Depuis qu’elle existe, la GMP a été impliquée dans diverses polémiques et débats. Certains ont concerné sa gestion interne, notamment des questions de transparence financière et de gouvernance. D’autres ont été liés à des controverses politiques, comme l’influence du gouvernement algérien sur ses activités ou les déclarations de ses représentants sur des questions sensibles telles que la laïcité et l’intégration des musulmans en France.
L’idée de la construction d’un lieu de culte musulman à Paris est née à la fin du XIXᵉ siècle avec le soutien du sultan Hassan Iᵉʳ (1873-1894) et du sultan ottoman notamment. La mosquée a finalement été construite dans les années 1920 comme un «geste de reconnaissance» envers les musulmans nord-africains qui avaient combattu aux côtés des Français pendant la Première Guerre mondiale et pour symboliser l’unité franco-musulmane. La GMP occupe une place emblématique au cœur de la capitale française, dans le Vᵉ arrondissement, non seulement en tant qu’institution religieuse et culturelle mais aussi en tant que monument à l’architecture de style marocain original surmonté d’un minaret de 33 mètres.
La GMP a été construite grâce à une subvention de l’Etat français, accordée en dérogation à la loi de 1905 sur la séparation des églises et de l’État à la Société des habous et lieux saints de l’islam. Cette association, créée avec l’accord du sultan Moulay Youssef, du bey de Tunis et du mufti d’Alger, et présidée par Abdelkader (Kaddour) Benghabrit, fonctionnaire français d’origine algérienne, a été chargée de la construction et de la gestion de la mosquée.
L’inauguration a eu lieu le 15 juillet 1926 en présence du président français Gaston Doumergue et du sultan Moulay Youssef. Benghabrit a été nommé directeur de la mosquée et de l’institut musulman de Paris, fonctions qu’il a occupées jusqu’à sa mort en 1954.
Prise de contrôle par le gouvernement algérien
En l’absence de dispositions statutaires relatives à la désignation du directeur, le gouvernement français a nommé à ce poste Hamza Boubakeur. L’Institut musulman a été alors rattaché administrativement au ministère de l’Intérieur, soucieux de contrer l’activisme des nationalistes marocains et algériens. En 1982, Abbas Bencheikh El Hocine a succédé à Boubakeur.
À la même époque, après le retrait de la tutelle de l’administration française, l’Algérie s’est impliquée dans le financement du budget de la GMP, ce qui a permis au gouvernement algérien d’avoir un droit de regard sur la gestion de l’institution et la nomination de son directeur.
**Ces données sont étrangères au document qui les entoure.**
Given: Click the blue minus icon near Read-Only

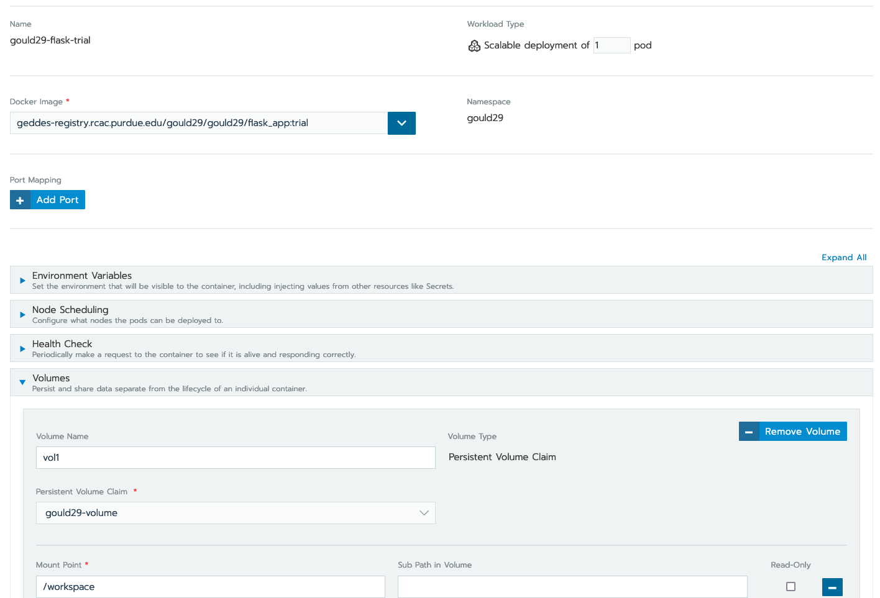Looking at the screenshot, I should (x=832, y=587).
Les recteurs de la Grande Mosquée de Paris ont toujours été des algériens. Outre ceux qui ont été cités plus haut, se sont succédé à la tête de la mosquée Tedjini Haddam (1989-1992), Dalil Boubakeur (1992-2020) et enfin Chems-eddine Hafiz (depuis 2020).
Un recteur controversé
L’actuel recteur de la Grande Mosquée de Paris, Hafiz, est une figure controversée. Sa personnalité et ses prises de position ont suscité des réactions variées au sein de la communauté musulmane et au-delà. Son «élection» en 2020 à la surprise générale et dans des conditions suspectes, qualifiées par ses détracteurs de «hold-up», à la suite de la démission de Dalil Boubakeur, a soulevé des interrogations y compris en Algérie où on lui a reproché ses liens avec l’ancien président Bouteflika. Plus récemment, au lendemain des attaques du Hamas du 7 octobre 2023, il s’est attiré les foudres de la presse algérienne qui lui a reproché d’avoir renvoyé dos à dos l’agresseur et l’agressé. Des journaux proches du pouvoir ont fait état de la «convocation» à Alger du recteur et de son adjoint, un officier des services de sécurité algériens. Ils ont exprimé la crainte de voir cette importante institution religieuse échapper au contrôle du régime algérien.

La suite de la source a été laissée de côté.